WonderLab

Posted on Mar 10

Android Stability Basics: System Architecture and Key Mechanisms

#android #architecture #anr #crash

System stability is the foundation of user experience and the lifeline of brand reputation.

Introduction: Why is System Stability So Important?

Remember the news about a well-known phone brand being collectively complained about by users due to frequent system crashes? A system crash may only take a few seconds, but the damage to brand reputation takes years to repair.

As an Android Framework engineer, you may often encounter scenarios like:

A tester rushes over angrily: "The phone crashed again!"
User feedback: "The app keeps crashing, it's terrible!"
The boss @s everyone in the group: "Massive ANR incidents online, urgent fix needed!"

Behind these problems lies the same theme—system stability.

System stability is like the foundation of a house. If the foundation is unstable, no matter how beautiful the decoration, it's still a castle in the air. The Android system runs dozens of system processes and hundreds of system services. They are like a precise symphony orchestra—if any member has a problem, the entire performance is affected.

◆ **Tasks to carry out**
(A) Summarize the Android stability post in two sentences.
(B) Please answer these questions on the Android stability post, one answer per line:
(i) How long may a system crash take?
(ii) What does the boss announce when @-ing everyone in the group?
(iii) How many system services does the Android system run?

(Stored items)
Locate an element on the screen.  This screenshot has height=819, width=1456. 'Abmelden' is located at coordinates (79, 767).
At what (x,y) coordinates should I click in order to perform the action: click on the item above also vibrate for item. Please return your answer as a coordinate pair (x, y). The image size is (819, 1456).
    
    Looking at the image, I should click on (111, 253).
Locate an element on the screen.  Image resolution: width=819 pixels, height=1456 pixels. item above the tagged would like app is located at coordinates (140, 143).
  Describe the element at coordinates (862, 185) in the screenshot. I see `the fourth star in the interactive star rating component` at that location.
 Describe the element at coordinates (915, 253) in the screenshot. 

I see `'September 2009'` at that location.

◆ **Solutions to each task**
(A) The post presents system stability as the foundation of user experience and brand reputation, since a crash lasting only seconds can take years of reputation repair. Android Framework engineers often face crash and ANR complaints from testers, users and bosses, and because Android runs dozens of system processes and hundreds of system services, a problem in any one of them affects the whole.

(B)
(i) A few seconds.
(ii) Massive ANR incidents online, urgent fix needed.
(iii) Hundreds.